Un filoso estrépito incrustado en mi cabeza, las manos aferradas al volante, la espalda amalgamándose al asiento, y vueltas... cientos de vueltas. Todo da vueltas. Grises, líneas, rostros, vidrios, chispas, hierros retorciéndose en cada golpe, tormenta sanguínea salpicando la visión. Mierda.
¿Qué antes del último suspiro toda la vida desfila ante nosotros? Lamento noquearles tal mito; antes de que una guadaña inesperada me acaricie con su filo de una vez y para siempre, debo confesarles que eso es una gran mentira. A mi mente no han llegado los pastelitos recién salidos del horno con los que mi madre me esperaba cada mañana ni las noches de concierto que grababan en mi alma gritos y aplausos. Ni con la fugacidad de un relámpago, esta cabeza a dado cuenta del millón de lunas que me vieron acabar en ombligos de bolsa o la primera vez que mis dedos se escurrieron dentro de una vagina.
Cada dendrita es recorrida por la imagen de unas manos acariciando mi entrepierna y el cierre de mi pantalón corriéndose hasta liberar a mi verga. No recuerdo las risas en el ritual de los humos ni los asados de los domingos, tampoco abordan en mi frente los abrazos de mis muertos queridos o los saltos en las tribunas de mi San Lorenzo. Cabellos oscuros cual noche derramándose entre mis piernas, una lengua caliente salivando los bordes de mi glande y el ardor de una boca abierta devorándome el sexo hasta la base es la imagen que ocupa cada golpe eléctrico de mis neuronas.

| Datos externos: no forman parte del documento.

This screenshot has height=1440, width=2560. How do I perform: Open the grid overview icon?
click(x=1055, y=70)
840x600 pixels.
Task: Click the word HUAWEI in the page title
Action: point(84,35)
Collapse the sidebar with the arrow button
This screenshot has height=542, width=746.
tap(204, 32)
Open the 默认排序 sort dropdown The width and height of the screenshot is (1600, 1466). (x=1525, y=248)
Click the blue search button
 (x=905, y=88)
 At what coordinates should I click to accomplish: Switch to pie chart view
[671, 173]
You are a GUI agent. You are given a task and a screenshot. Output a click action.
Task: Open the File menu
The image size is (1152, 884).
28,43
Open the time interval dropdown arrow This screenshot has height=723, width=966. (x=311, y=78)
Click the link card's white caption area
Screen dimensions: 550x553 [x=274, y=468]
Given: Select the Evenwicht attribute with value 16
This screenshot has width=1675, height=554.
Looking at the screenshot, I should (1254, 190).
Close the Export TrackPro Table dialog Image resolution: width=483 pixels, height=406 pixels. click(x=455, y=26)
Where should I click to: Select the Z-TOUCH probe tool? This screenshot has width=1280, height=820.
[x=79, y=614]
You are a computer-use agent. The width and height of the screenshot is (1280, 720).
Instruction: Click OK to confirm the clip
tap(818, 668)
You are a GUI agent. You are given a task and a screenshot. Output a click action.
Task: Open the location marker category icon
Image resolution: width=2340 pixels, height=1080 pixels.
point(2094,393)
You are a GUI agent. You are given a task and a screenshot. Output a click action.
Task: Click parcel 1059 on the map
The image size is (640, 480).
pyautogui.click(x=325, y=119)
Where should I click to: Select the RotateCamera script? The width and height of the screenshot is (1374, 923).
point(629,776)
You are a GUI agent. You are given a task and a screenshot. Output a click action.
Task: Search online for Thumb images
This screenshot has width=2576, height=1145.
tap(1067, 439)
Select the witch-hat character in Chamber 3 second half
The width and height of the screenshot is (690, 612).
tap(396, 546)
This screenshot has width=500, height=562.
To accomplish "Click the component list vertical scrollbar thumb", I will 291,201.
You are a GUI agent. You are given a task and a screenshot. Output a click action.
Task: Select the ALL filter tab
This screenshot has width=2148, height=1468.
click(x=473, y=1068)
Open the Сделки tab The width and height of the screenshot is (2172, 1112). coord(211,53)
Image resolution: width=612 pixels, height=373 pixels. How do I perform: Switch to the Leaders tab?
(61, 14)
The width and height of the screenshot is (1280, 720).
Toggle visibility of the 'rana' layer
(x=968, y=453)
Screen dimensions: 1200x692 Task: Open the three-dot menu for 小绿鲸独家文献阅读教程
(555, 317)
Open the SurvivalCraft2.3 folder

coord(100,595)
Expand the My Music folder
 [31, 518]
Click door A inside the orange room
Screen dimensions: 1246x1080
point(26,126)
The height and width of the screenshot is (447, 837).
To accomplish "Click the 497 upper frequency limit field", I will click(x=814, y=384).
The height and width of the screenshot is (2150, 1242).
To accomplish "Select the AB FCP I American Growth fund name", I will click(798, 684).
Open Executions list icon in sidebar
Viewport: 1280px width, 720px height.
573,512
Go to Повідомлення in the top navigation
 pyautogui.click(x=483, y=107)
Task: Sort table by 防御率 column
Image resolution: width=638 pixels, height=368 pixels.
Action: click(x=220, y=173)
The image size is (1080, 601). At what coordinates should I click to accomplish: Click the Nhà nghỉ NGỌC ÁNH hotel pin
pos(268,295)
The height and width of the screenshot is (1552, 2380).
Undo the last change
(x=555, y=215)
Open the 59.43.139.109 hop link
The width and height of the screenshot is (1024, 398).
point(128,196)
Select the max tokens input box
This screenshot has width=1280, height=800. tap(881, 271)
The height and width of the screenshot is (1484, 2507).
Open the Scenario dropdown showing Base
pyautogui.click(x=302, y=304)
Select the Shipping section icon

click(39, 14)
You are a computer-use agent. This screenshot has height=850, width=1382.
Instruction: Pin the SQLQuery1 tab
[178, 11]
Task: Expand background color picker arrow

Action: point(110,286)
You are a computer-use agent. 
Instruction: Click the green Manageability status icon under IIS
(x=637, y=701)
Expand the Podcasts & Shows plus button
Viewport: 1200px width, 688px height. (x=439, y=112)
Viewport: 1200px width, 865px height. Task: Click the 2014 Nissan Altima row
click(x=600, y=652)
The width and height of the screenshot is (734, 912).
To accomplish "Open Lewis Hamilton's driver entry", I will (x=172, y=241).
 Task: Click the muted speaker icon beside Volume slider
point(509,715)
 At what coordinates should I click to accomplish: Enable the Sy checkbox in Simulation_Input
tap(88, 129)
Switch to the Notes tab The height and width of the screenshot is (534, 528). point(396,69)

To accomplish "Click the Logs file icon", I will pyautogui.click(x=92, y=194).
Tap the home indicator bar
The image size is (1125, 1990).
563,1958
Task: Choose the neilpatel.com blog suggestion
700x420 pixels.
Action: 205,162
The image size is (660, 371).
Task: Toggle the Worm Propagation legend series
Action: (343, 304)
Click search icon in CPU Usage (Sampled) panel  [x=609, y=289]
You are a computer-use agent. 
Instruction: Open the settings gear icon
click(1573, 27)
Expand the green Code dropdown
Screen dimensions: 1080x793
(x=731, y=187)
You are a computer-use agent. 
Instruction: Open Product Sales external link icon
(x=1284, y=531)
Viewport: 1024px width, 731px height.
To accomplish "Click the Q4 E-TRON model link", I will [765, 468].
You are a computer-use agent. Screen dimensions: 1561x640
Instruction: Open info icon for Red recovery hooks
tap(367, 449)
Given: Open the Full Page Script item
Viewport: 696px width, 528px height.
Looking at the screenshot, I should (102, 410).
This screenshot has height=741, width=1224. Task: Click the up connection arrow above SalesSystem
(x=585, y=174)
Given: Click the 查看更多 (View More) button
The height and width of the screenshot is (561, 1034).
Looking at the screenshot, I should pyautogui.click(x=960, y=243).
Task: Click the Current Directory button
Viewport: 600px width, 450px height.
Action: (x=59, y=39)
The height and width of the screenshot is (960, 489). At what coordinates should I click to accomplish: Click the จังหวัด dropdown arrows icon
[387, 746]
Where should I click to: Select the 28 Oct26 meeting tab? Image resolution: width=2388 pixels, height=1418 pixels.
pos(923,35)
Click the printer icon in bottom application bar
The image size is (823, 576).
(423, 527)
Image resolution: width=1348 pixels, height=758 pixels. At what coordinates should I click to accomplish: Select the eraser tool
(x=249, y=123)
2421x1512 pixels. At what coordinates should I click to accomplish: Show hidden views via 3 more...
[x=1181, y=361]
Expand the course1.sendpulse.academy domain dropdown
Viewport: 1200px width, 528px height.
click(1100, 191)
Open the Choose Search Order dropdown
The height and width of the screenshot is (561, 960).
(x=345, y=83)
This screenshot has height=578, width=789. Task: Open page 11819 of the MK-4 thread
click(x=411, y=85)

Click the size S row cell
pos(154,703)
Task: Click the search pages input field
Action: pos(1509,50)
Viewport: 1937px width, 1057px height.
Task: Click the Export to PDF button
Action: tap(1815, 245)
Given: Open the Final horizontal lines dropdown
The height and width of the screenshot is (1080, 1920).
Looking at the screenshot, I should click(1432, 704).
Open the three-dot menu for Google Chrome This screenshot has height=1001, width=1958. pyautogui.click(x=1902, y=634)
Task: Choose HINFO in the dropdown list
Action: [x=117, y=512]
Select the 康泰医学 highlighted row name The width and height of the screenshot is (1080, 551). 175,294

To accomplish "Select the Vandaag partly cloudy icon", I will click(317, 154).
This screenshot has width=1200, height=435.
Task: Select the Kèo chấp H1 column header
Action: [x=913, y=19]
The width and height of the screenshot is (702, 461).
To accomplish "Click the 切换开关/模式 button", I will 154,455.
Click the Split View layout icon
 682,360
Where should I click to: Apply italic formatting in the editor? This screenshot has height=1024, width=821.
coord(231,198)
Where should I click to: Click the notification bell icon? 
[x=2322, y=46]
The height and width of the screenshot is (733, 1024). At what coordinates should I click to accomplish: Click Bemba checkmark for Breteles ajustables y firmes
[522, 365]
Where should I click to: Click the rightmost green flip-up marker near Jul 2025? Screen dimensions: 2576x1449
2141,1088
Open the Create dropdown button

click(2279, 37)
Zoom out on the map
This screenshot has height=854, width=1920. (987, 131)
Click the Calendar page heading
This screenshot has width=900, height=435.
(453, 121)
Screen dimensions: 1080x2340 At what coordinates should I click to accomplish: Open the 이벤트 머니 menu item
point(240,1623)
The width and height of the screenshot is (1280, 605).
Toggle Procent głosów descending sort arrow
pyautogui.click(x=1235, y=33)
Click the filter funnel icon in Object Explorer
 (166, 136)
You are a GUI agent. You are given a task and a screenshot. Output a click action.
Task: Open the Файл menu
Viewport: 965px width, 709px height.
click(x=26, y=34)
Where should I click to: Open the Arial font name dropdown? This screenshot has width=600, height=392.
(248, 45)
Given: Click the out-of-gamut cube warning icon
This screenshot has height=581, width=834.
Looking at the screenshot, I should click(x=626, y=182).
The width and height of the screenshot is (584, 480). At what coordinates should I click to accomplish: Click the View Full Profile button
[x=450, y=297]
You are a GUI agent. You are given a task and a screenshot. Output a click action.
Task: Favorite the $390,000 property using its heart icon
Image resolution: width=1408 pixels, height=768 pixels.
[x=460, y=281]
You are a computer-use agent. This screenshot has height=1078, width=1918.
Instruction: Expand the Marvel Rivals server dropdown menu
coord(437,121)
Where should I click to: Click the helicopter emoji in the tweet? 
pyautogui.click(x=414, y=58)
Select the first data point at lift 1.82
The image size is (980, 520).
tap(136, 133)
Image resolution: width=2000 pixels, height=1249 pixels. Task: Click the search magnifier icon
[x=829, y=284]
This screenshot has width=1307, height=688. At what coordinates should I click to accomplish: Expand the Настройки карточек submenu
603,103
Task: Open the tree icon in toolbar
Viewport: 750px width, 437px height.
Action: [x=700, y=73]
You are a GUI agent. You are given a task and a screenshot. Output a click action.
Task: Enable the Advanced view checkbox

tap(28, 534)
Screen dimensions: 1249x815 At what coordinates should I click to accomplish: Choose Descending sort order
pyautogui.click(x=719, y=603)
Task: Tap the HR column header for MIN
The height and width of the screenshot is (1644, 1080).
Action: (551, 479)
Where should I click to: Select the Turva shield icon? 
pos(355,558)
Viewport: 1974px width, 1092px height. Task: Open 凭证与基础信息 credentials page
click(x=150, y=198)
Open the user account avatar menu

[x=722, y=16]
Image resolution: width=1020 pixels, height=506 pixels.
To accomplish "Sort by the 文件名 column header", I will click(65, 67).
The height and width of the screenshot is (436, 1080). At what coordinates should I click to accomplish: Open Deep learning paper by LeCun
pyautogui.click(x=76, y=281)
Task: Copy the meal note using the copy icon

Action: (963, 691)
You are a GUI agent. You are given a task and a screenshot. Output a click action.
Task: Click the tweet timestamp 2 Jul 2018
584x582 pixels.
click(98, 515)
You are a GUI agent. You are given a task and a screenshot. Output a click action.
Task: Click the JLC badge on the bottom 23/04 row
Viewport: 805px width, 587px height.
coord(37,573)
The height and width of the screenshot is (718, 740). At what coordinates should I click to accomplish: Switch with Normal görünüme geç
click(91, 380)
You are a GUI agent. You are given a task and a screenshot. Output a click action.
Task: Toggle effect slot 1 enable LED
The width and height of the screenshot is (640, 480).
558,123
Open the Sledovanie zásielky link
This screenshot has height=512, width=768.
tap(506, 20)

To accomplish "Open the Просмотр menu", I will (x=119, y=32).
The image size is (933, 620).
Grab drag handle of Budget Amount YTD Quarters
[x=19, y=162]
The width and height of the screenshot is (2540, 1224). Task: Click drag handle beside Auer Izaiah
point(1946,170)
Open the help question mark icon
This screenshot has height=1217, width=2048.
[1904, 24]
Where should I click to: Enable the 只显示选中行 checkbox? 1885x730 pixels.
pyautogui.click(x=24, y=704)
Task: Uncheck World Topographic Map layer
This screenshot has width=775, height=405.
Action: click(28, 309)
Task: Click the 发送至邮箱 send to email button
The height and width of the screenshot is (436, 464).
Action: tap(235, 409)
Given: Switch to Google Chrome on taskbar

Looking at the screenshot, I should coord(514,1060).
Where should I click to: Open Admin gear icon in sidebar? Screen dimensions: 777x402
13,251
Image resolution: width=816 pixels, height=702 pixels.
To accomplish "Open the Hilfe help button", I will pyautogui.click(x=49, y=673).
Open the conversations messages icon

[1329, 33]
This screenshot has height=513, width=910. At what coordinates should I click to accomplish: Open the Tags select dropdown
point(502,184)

Y mis labios mordiéndose con salvaje desesperación, mis ojos apretándose bajo los párpados, mis manos aferradas al volante, mi espalda amalgamándose al asiento, y vueltas... cientos de vueltas. Todo da vueltas, ella, yo, el auto, el mundo, todos. Y su mandíbula cerrándose alrededor de mi pene, y esa cabeza golpeando bajo en volante, y, la puta madre que los parió. Mierda. Un golpe seco, un estruendo deshaciéndose entre vidrios, sangre, hierros retorcidos entre chispas.
Y en el final, el silencio. Todo negro.